Exactly the lines below from the one with "Enable the 軸ラベル checkbox" up to and including the one with "Check the 仅看收藏" make up the answer, with nothing else added.

Start of Data section

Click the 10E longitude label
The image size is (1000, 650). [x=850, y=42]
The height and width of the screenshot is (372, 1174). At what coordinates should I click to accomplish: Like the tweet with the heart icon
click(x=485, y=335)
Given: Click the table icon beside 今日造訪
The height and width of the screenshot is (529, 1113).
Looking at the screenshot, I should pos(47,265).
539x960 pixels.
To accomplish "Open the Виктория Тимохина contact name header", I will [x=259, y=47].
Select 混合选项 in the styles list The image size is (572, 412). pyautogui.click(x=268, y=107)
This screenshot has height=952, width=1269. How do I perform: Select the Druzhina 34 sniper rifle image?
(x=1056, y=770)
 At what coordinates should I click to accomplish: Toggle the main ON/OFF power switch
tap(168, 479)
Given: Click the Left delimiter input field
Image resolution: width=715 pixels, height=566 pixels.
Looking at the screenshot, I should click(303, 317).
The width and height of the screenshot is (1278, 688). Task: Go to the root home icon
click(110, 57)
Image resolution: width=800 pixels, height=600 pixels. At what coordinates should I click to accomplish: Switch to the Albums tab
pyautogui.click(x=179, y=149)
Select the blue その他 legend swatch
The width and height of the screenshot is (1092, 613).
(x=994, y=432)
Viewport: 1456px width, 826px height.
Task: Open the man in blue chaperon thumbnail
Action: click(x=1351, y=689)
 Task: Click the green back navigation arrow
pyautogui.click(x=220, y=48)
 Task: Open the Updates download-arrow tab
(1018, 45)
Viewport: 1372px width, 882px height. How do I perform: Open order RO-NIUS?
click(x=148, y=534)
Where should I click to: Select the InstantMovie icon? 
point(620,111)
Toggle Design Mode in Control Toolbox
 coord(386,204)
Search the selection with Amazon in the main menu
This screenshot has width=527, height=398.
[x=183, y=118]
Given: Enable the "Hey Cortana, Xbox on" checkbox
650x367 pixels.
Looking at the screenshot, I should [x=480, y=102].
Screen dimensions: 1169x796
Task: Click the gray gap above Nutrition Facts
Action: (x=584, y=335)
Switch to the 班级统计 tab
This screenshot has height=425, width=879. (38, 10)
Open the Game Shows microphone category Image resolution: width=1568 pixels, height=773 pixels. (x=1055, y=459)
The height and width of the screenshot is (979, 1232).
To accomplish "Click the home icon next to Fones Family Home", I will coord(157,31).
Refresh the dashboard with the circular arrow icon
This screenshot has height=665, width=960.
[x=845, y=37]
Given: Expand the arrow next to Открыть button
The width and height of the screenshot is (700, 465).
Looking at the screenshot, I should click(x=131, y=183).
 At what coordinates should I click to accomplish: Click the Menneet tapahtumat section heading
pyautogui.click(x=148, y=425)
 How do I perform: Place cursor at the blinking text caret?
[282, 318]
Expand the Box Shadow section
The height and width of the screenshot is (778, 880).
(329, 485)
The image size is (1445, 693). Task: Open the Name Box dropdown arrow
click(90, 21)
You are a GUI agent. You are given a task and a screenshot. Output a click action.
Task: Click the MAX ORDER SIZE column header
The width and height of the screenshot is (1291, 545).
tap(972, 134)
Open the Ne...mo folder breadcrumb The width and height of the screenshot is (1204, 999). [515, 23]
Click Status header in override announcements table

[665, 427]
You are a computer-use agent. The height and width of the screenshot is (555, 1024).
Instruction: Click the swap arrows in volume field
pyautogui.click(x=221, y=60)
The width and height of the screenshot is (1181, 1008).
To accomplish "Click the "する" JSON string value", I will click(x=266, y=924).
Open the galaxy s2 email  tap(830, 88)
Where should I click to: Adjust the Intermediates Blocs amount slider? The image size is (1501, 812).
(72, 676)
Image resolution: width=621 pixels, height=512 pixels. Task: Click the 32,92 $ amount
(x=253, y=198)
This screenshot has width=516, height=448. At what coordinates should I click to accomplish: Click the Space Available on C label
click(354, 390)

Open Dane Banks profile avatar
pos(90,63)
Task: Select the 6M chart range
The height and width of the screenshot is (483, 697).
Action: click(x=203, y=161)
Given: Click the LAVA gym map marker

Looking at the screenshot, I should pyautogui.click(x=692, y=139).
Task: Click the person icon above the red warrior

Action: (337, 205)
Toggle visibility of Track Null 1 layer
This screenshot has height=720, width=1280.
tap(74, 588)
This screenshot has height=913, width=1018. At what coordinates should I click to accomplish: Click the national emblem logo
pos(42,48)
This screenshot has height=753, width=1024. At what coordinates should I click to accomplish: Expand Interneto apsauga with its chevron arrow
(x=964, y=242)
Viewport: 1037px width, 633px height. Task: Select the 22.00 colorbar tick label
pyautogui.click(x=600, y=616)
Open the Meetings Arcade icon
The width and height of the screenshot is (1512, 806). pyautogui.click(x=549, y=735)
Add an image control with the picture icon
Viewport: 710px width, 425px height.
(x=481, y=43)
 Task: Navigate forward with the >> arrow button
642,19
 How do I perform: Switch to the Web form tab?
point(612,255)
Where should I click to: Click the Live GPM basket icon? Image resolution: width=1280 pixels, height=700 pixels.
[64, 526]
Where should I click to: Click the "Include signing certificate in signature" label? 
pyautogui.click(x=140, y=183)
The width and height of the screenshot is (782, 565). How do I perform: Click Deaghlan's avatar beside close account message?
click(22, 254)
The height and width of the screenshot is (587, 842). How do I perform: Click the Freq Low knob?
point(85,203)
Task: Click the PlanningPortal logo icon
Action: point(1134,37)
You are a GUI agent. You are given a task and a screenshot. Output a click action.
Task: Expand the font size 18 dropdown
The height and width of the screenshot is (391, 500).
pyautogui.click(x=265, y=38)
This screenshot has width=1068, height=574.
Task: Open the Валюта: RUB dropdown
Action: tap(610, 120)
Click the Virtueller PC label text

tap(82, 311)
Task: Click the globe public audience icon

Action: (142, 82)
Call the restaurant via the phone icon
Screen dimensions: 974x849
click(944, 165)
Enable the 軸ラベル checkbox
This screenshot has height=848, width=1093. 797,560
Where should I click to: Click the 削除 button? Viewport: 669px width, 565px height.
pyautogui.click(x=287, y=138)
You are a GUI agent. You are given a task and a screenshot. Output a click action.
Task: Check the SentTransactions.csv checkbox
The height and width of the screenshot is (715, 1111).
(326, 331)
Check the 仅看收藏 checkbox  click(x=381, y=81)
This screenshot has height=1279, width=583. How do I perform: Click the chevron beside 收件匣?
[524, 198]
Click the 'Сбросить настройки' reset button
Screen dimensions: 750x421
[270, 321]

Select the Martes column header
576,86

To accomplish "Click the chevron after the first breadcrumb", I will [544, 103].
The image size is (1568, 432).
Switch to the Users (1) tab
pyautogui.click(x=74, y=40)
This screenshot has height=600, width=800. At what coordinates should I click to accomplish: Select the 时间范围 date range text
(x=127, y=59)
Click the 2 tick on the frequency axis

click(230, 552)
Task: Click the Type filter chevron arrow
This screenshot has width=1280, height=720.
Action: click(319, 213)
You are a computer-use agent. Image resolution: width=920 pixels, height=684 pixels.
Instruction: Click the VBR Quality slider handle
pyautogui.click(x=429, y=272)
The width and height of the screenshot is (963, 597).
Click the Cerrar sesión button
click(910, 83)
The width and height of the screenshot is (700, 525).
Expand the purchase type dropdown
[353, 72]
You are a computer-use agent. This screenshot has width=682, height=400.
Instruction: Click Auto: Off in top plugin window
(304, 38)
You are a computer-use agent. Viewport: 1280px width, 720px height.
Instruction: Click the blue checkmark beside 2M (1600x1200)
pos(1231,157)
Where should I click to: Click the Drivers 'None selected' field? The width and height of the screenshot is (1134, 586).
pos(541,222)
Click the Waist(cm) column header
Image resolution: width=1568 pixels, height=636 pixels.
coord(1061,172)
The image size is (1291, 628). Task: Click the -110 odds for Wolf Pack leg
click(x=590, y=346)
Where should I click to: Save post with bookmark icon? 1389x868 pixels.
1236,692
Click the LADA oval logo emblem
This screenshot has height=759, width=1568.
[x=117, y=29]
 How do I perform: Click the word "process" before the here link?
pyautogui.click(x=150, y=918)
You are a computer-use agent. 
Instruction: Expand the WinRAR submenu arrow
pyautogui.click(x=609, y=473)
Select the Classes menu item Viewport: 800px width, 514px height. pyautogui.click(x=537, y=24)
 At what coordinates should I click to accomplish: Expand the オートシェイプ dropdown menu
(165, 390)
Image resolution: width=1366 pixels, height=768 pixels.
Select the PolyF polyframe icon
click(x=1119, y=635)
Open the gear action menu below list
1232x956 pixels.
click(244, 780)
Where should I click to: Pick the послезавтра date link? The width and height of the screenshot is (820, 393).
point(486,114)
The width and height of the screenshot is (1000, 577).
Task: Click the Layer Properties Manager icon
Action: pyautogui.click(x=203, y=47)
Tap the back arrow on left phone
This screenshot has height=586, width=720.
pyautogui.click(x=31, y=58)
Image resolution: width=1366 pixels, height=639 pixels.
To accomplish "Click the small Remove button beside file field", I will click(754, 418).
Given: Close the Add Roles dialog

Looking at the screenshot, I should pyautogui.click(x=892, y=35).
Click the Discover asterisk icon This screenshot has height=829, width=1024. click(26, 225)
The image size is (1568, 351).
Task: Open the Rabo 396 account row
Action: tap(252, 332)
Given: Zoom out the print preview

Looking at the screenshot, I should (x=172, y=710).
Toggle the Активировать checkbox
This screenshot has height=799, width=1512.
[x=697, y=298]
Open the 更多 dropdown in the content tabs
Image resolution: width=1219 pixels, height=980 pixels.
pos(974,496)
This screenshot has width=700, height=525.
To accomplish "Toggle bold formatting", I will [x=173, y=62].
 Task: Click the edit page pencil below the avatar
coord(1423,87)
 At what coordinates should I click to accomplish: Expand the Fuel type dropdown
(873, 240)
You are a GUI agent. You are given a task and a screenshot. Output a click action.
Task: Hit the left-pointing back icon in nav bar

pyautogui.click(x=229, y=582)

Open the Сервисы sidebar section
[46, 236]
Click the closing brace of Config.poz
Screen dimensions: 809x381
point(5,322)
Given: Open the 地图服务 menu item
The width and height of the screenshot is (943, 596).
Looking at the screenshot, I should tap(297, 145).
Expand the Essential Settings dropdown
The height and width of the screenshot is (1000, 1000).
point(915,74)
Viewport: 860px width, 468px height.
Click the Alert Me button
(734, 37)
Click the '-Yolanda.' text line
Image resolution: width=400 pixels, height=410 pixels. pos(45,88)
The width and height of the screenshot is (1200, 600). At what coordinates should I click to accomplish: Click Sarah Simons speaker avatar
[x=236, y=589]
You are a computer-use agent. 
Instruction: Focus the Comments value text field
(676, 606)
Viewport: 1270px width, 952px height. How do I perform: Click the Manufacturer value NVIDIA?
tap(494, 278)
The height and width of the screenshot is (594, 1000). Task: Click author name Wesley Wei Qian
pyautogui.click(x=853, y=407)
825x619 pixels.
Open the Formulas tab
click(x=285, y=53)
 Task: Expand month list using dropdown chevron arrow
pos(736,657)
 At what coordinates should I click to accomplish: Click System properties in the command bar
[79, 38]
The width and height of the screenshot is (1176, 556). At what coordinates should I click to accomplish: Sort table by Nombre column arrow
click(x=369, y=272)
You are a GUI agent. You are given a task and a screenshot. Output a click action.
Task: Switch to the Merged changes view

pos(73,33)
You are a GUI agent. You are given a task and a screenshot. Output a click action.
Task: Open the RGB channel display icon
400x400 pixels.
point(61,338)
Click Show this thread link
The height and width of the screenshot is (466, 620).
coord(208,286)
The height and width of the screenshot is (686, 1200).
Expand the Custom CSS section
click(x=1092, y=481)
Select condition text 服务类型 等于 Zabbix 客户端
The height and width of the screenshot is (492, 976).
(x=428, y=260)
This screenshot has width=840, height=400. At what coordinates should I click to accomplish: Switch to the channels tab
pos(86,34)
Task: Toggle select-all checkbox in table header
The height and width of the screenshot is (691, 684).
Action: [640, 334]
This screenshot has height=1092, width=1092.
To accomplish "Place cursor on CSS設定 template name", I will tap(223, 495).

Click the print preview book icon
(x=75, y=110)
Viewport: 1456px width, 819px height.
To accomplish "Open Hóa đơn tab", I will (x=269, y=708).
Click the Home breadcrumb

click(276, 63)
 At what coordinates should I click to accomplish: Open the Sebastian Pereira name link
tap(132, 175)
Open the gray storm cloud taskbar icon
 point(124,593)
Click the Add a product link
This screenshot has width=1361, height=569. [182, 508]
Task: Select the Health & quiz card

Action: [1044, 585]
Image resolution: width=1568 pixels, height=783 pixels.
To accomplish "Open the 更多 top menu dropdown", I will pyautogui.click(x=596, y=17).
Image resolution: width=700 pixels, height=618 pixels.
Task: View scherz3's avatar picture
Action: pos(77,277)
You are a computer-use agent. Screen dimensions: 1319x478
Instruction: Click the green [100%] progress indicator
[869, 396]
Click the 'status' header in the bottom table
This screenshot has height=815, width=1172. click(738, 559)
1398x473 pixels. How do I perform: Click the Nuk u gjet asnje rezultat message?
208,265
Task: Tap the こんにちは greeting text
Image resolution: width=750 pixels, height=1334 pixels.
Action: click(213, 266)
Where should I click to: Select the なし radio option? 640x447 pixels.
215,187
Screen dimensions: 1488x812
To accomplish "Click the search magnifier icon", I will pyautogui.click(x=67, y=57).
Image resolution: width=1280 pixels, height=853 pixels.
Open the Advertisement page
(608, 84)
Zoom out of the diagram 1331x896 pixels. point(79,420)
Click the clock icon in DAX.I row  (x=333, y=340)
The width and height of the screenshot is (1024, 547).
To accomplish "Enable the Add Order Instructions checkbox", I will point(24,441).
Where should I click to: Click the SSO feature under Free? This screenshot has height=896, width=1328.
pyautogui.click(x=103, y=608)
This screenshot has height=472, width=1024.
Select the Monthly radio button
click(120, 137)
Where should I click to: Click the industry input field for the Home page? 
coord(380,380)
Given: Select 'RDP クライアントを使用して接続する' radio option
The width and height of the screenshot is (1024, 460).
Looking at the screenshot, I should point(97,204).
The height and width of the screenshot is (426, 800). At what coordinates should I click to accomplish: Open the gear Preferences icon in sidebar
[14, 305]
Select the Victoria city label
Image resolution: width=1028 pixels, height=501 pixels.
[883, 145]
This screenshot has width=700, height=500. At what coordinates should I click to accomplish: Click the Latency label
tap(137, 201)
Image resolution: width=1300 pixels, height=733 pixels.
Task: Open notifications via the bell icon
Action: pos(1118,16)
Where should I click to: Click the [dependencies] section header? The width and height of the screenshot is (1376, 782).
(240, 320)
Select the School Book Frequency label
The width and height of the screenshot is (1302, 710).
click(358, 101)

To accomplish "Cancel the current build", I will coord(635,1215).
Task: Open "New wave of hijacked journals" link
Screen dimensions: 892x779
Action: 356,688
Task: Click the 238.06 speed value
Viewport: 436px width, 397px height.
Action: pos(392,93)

End of Data section

Reply to the exercise
Enable the 軸ラベル checkbox
This screenshot has height=848, width=1093. 797,560
Where should I click to: Click the 削除 button? Viewport: 669px width, 565px height.
pyautogui.click(x=287, y=138)
You are a GUI agent. You are given a task and a screenshot. Output a click action.
Task: Check the SentTransactions.csv checkbox
The height and width of the screenshot is (715, 1111).
(326, 331)
Check the 仅看收藏 checkbox  click(x=381, y=81)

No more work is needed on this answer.